━━━ MATERIAL FOR THIS TASK

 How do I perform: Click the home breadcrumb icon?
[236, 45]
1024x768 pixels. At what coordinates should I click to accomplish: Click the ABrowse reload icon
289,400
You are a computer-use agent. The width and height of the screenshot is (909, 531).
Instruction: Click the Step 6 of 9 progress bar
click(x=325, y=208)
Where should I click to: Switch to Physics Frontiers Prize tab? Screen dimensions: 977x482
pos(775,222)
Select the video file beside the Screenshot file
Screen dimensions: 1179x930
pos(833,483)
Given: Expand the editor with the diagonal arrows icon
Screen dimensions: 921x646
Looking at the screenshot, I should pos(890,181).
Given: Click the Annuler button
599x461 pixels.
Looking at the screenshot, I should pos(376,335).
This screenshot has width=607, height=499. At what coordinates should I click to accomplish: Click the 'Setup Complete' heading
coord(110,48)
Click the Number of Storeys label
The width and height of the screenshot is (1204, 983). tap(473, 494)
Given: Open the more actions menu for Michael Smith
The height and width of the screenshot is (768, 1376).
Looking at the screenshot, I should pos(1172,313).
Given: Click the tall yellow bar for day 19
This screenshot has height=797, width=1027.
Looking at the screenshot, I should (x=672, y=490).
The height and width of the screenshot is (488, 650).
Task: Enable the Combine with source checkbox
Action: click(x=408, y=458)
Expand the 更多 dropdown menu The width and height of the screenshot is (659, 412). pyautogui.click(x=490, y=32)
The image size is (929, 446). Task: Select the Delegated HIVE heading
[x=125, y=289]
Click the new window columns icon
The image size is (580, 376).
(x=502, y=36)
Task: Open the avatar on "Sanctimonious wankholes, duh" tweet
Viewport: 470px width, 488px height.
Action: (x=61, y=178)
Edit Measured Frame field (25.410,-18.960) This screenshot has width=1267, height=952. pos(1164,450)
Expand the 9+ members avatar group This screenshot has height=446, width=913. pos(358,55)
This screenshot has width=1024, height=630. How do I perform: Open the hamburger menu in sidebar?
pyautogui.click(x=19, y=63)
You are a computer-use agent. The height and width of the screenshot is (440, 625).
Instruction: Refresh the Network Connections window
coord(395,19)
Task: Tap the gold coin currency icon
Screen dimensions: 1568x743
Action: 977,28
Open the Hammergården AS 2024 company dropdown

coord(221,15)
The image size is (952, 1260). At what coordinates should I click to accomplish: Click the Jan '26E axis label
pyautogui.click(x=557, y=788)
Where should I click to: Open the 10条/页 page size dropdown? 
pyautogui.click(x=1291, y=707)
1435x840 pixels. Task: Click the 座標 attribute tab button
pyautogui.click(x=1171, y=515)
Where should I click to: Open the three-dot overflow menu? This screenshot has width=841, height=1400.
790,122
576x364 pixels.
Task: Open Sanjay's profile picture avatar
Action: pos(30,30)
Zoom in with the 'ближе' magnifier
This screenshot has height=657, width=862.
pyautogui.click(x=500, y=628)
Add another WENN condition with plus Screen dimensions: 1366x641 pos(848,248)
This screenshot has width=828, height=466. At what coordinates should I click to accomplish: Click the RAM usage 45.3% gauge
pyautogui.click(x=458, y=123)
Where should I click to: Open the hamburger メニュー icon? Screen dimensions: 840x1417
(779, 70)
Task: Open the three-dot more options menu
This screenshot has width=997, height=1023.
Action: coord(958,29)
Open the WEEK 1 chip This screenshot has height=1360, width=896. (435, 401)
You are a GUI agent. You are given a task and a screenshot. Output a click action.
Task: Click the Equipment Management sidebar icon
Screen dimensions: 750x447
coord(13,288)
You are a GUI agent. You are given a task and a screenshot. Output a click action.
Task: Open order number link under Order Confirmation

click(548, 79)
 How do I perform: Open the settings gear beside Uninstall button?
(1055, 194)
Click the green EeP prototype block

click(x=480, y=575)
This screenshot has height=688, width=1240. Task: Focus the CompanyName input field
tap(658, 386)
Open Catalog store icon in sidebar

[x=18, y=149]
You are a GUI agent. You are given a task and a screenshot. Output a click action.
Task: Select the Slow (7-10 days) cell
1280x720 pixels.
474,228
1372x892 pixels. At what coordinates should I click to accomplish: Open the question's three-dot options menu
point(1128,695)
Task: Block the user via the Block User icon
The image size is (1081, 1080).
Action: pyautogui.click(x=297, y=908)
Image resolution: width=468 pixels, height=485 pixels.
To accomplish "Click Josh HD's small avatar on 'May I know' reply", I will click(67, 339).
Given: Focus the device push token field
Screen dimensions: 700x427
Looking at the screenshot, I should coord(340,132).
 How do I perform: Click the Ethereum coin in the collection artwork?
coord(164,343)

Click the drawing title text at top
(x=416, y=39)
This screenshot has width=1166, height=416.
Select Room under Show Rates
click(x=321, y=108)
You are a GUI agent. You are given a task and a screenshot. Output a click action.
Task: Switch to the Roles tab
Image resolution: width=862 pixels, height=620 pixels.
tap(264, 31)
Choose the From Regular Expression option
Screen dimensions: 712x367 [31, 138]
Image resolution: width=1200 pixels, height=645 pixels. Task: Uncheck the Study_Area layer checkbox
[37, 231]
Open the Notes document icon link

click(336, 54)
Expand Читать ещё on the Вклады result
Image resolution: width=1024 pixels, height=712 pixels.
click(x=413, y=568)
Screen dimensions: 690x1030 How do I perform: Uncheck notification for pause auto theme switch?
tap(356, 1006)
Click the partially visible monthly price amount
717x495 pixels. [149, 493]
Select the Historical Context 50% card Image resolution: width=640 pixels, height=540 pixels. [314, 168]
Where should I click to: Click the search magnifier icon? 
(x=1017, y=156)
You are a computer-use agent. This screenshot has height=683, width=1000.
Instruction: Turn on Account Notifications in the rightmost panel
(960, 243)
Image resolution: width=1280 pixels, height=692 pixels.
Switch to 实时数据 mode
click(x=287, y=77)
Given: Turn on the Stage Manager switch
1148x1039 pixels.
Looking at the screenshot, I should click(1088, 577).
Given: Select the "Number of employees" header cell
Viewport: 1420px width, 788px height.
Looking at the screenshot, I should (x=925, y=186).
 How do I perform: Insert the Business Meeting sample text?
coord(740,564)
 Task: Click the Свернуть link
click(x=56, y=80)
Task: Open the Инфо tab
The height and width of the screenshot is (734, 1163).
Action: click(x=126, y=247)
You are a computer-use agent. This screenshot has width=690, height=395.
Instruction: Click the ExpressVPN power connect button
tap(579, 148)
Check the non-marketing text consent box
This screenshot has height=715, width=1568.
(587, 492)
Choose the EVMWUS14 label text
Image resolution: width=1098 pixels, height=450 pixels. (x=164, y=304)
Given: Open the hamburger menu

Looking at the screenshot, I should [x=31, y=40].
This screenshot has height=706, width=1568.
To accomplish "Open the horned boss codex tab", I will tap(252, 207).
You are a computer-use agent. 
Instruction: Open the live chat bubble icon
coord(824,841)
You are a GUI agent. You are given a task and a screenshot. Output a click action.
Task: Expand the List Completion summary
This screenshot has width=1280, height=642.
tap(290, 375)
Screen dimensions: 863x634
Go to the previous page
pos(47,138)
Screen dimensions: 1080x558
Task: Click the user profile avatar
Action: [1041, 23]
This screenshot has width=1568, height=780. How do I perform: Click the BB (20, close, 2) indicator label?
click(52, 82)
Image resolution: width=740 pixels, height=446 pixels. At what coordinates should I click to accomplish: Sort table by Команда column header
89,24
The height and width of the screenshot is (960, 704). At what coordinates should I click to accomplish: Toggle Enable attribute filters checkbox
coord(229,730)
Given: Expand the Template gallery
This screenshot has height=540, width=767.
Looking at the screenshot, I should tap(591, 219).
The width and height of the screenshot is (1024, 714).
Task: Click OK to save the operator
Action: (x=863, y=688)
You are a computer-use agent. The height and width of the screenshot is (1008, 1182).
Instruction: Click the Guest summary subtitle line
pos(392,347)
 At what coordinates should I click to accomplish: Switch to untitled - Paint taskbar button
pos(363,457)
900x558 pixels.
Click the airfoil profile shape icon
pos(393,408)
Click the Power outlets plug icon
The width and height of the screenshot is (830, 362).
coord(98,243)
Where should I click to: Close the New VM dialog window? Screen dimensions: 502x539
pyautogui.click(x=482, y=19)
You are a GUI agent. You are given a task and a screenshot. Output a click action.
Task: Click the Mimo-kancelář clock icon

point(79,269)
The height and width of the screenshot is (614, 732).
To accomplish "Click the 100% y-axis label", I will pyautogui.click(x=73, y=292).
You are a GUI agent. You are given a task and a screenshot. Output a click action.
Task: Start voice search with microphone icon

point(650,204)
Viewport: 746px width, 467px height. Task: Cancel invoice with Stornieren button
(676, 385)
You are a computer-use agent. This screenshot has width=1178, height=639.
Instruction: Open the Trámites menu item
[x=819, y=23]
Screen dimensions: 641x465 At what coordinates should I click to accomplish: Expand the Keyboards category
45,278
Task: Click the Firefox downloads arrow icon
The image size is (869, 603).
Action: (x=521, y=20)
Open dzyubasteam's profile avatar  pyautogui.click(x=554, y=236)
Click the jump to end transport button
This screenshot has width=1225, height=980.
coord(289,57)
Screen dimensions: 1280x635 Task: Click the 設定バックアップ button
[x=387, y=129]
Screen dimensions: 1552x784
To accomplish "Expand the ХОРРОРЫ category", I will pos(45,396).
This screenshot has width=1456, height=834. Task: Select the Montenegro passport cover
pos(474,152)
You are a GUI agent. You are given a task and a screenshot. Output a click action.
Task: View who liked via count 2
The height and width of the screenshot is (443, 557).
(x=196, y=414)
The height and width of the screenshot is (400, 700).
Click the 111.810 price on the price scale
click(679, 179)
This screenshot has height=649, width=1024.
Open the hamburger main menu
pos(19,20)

━━━━━━

The listing above holds a line with "This screenshot has height=706, width=1568." and a line with "Task: Expand the List Completion summary". Print the stretch from the first through the second, exactly and alone.

This screenshot has height=706, width=1568.
To accomplish "Open the horned boss codex tab", I will tap(252, 207).
You are a computer-use agent. 
Instruction: Open the live chat bubble icon
coord(824,841)
You are a GUI agent. You are given a task and a screenshot. Output a click action.
Task: Expand the List Completion summary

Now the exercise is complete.